The study compared prisoners convicted of Class 3 and 4 offenses who left prison in the six months before the December 6, 2022 amendment—who got one year of mandatory supervised release—with those released in the first five months of 2023, who received six months. The shorter supervision period reduced returns to prison by 9–10 percentage points. Nearly all of that reduction came from fewer technical revocations, which happen when parole boards decide someone violated supervision conditions like failing to get permission before traveling or associating with certain people, not from committing new crimes. During the first 15 months after release, the reform had no detectable effect on rates of new felony charges, new felony convictions, or returns to prison for new crimes.
The report finds that less supervision reduced revocations, leaving more parolees out of prison and theoretically able to commit crimes—yet the absence of supervision also reduced the likelihood they'd commit crimes, offsetting any increase. According to the authors, the constraints of supervision may hinder parolees' ability "to find stable housing, secure employment, and address other factors that promote successful post-release transitions." Policy simulations estimate that cutting existing supervision terms in half for Class 1 through 4 prisoners—excluding the most serious Class X offenders and sex offenders—would reduce Illinois's average prison population by roughly 3 percent with no harm to public safety.

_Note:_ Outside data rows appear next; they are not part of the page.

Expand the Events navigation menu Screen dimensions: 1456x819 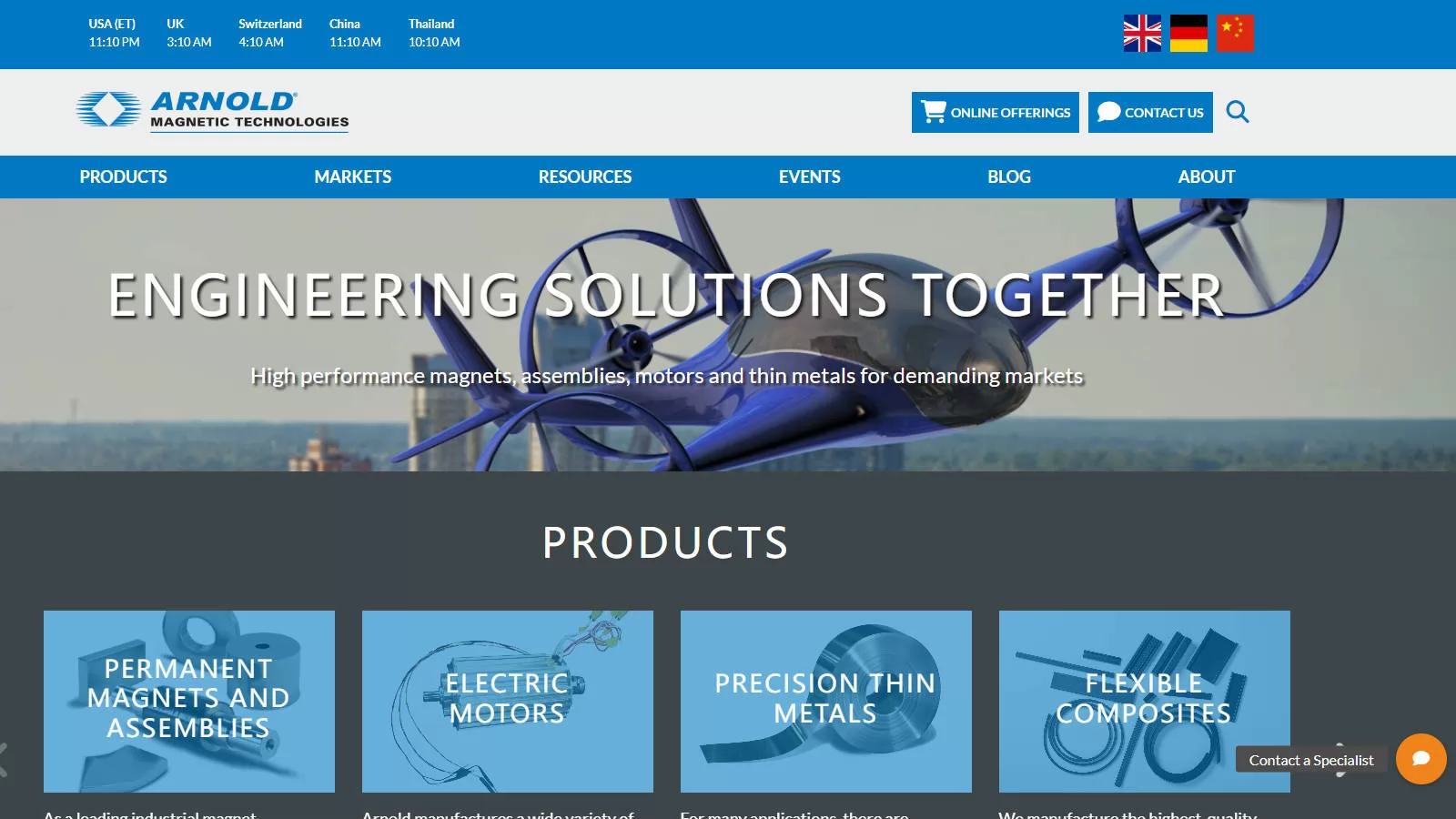click(x=810, y=177)
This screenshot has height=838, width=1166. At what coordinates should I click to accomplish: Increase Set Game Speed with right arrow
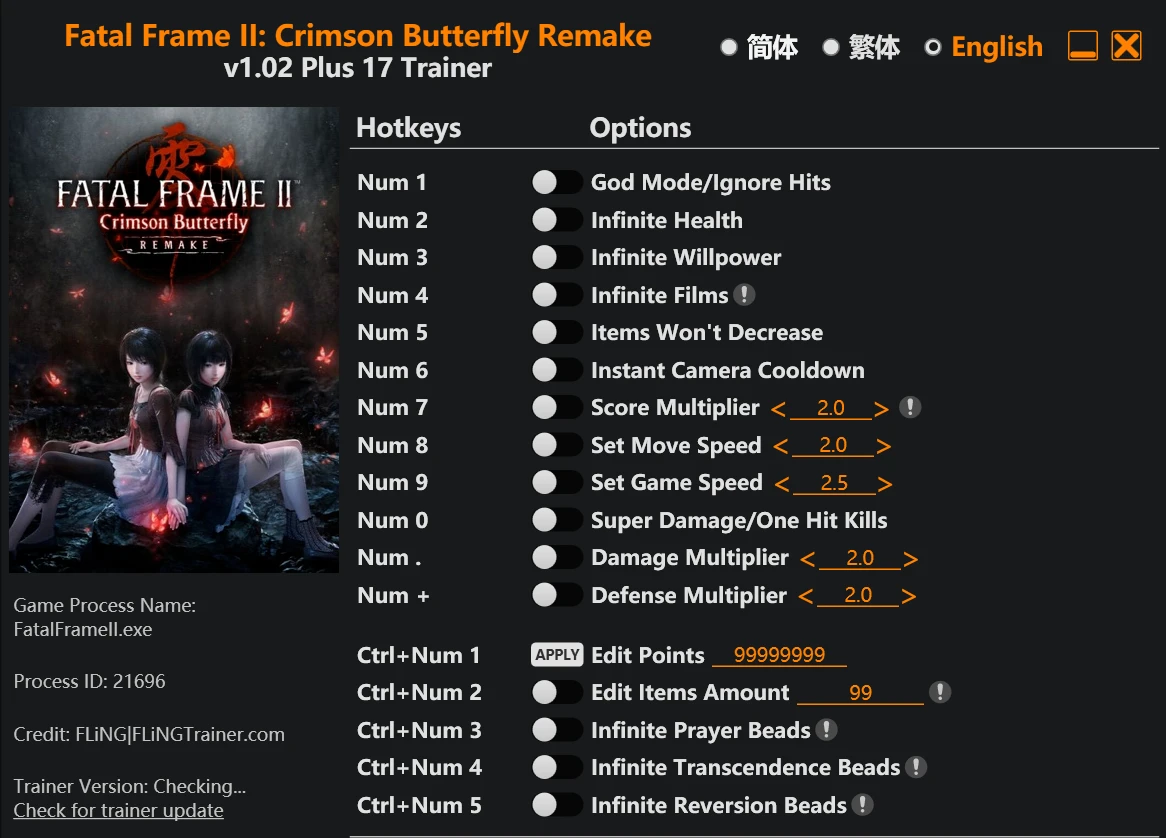pos(884,484)
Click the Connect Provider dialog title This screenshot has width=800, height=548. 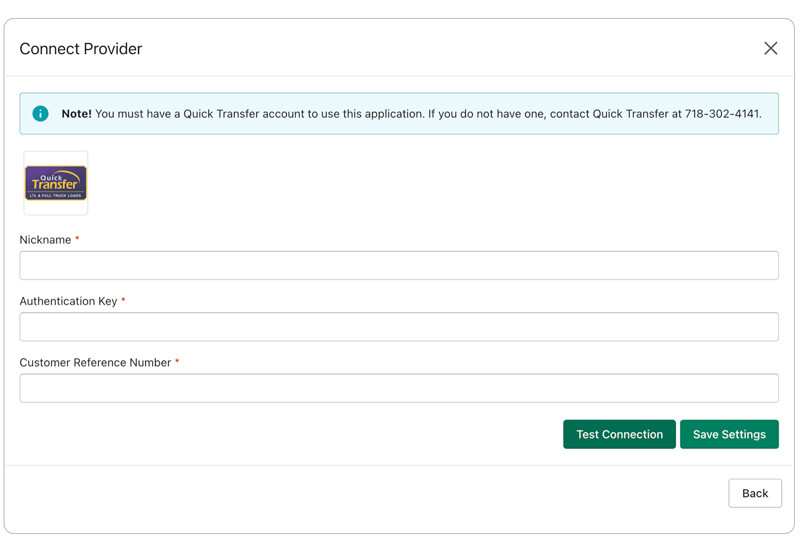(x=81, y=49)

The report explains that longer parole terms diminish the benefits of lawful behavior because parolees face ongoing threat of technical revocation even when they don't commit crimes. Consider two people released the same day: one faces six months of supervision, the other two years. If both avoid all violations for six months, the first exits supervision and only risks prison if they commit a new crime. The second knows authorities can send them back for technical reasons for another 18 months, even with perfect behavior. That difference changes how rewarding good behavior feels. The authors note that supervision conditions are extensive—parolees must live in approved residences, allow officers to search their homes on demand, and get permission before changing addresses or traveling.
The study's policy implications aren't entirely clear, the authors write—some may see a call to reform parole rules and procedures, others may favor replacing supervision with nonprofit-provided services like vocational training, while some may argue for abolishing post-release supervision entirely since it restricts liberty without enhancing safety. The authors point to similar findings from California, which banned reincarceration for technical parole violations in 2011 and saw prison populations drop without increased crime. With U.S. parole populations ranging from roughly 650,000 to 850,000 in recent years, the bottom line is stark: cutting supervision in half could keep thousands out of prison without putting anyone at greater risk.